In my last post I summarised 17 months worth of life into 300 words concerning our extended home assignment in Australia. COVID affected both our home assignment and our return. We got our visas in February, and booked flights for April. We eventually returned to Cambodia to be greeted with COVID tests and hotel quarantine. Packing 40kgs of snacks was a vital move to help our family survive. But hotel quarantine wasn’t even our biggest challenge in returning. We returned to a city-wide lockdown and weren’t able to reconnect with friends. In our absence some friends had left and others were preparing to leave. We were returning and grieving.
Arrival also meant online-everything. Online schooling for Sam and the kids, online teaching for me and online churching for us as a family. If we had thought hotel quarantine was hard, this was harder in different ways. It was too much. After a month of trying life in Cambodia again, we as a family hit rock bottom. It was less re-entry stress and more pandemic stress. We couldn’t go on in this same fashion. We stripped everything back to the bone. With the support of CMS, our mindset was that even if we didn’t do any ministry for the year, but managed to weather this COVID storm, then our presence in Cambodia for years after would be worth this year of bunkering down and surviving.

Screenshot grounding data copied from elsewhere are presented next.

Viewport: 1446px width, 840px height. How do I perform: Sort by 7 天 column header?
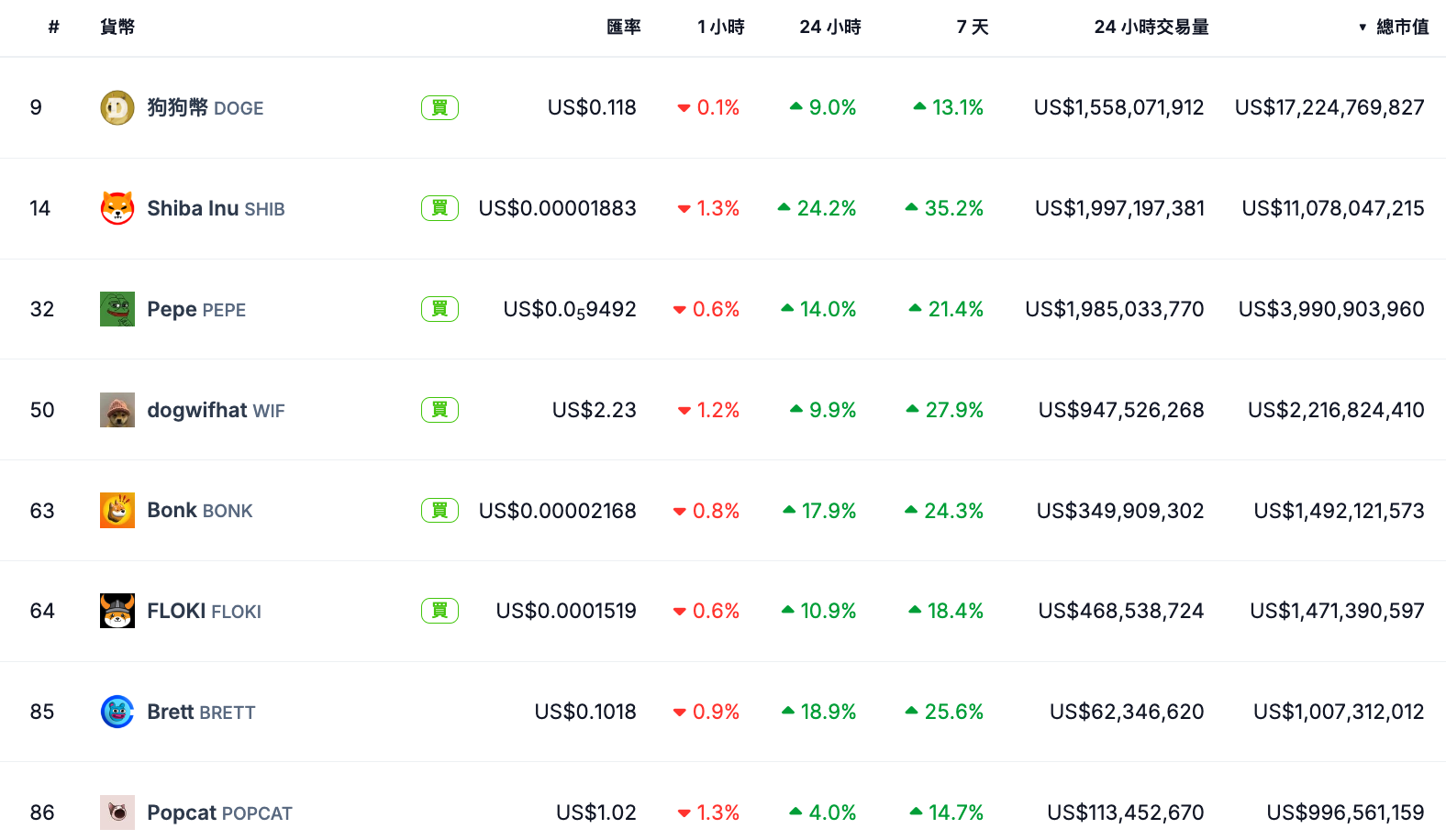[972, 28]
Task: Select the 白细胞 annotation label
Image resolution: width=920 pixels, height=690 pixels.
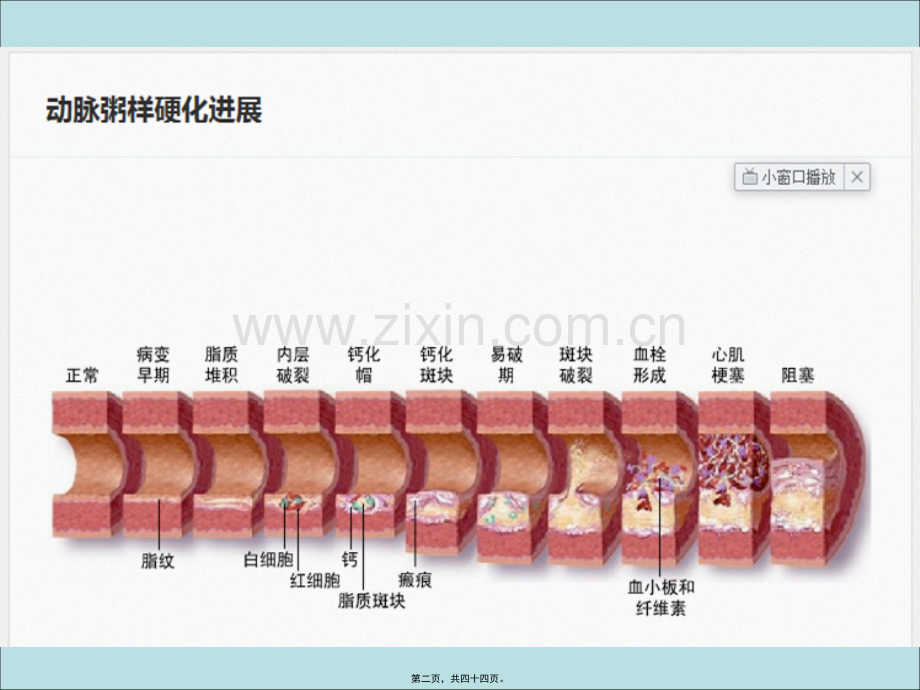Action: pos(268,561)
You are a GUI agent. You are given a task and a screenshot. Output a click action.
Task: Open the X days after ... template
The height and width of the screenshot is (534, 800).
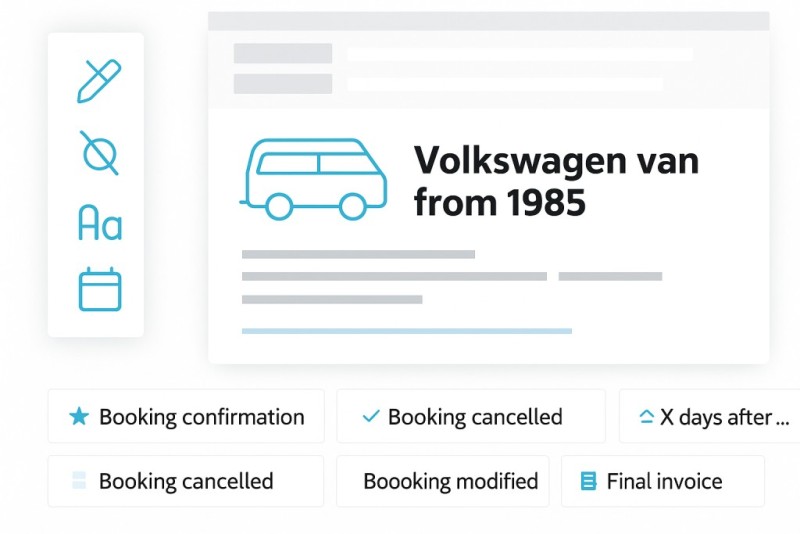tap(724, 417)
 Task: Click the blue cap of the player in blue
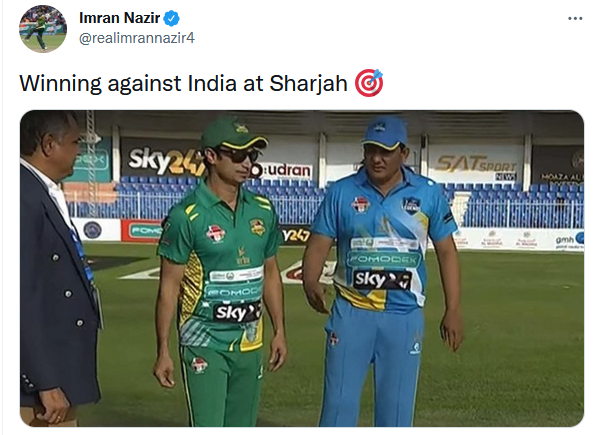(384, 133)
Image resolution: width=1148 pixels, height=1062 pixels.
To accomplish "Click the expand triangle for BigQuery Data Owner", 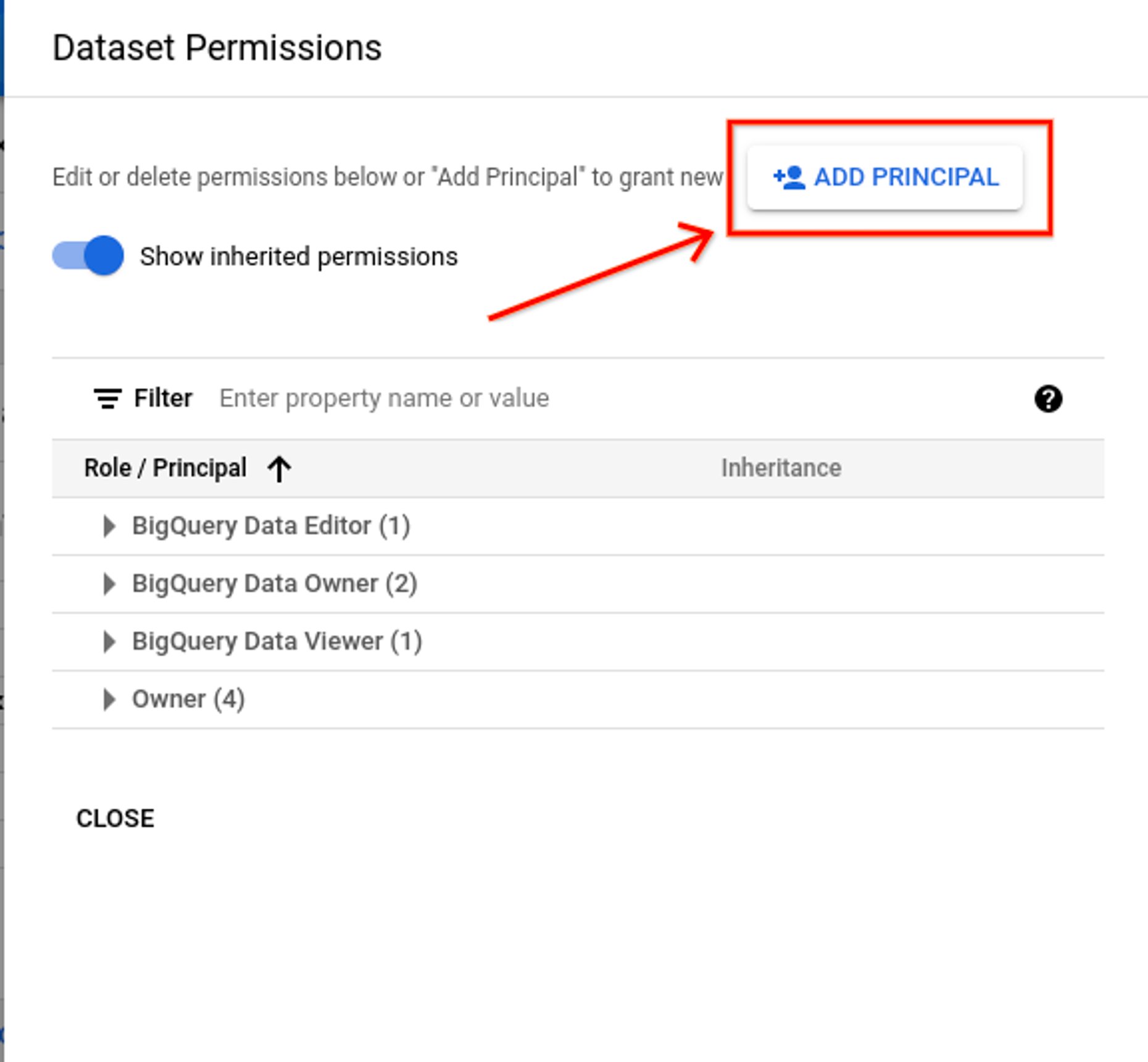I will pyautogui.click(x=111, y=583).
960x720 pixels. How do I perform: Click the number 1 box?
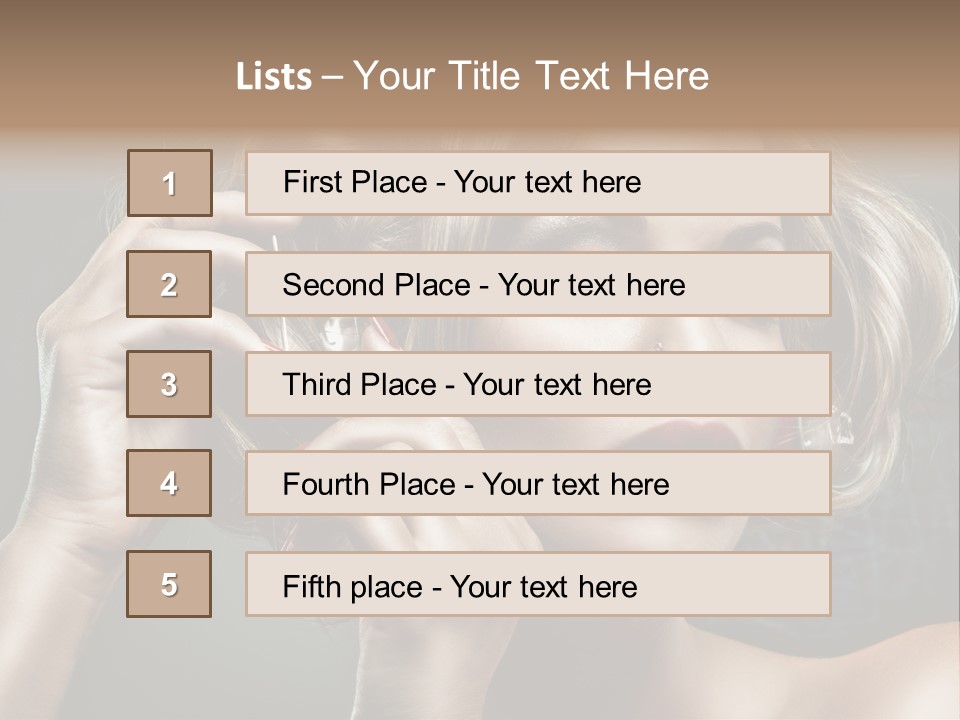(x=170, y=183)
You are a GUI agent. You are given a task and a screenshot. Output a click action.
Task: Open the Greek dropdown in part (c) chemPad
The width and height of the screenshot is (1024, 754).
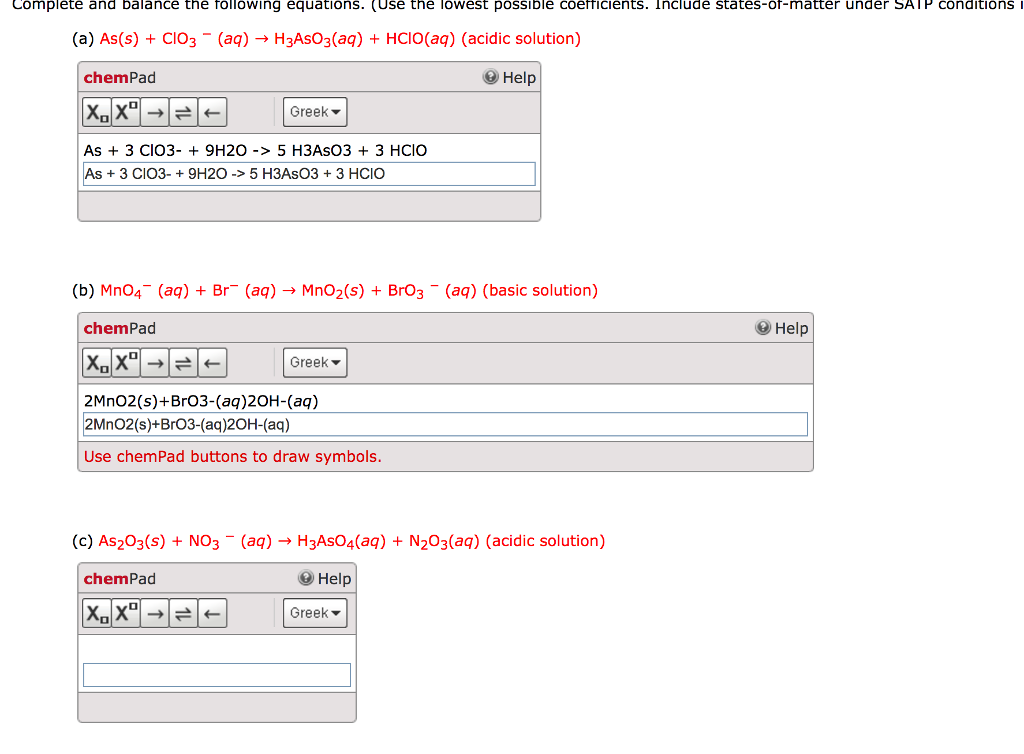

As 2021 progressed, week by week and as restrictions lifted, we were able to gradually add more of normal Cambodian life and ministry back into our routines. By the end of 2021 we had returned to more normal functioning in life and ministry, all while wearing masks. Though, like everyone else, we were still a bit shell-shocked.
I remember going to a hotel in mid-2021 for a quick family break and having quarantine flashbacks. Am I able to leave our room, really? In September 2022 we were able to visit Australia for a holiday. On our return to Cambodia it felt weird to be able to just walk out of the airport, rather than go through all the COVID rigmarole that our return in 2021 featured.
Life now is more Cambodia-normal.
I didn’t realise it was that bad for you guys. Sorry
LikeLike
It was hard. We didn’t know what effect COVID would have on life back here. Things are more normal now. So we made it through. The support of CMS and our supporters in Australia was key to this.
LikeLike
Thanks for being honest about how you all felt, I’ve been reflecting over the last week on how a year ago in the 2 weeks leading up to the church AGM I had Covid, I’m so thankful I don’t have long Covid, as others I know do. It interesting looking back at difficult times and seeing how God supports you with your needs.
LikeLike
Absolutely. Hard times take on a different light as we look back on them. It’s a gift from God to see how he is at work, particularly in the dark times.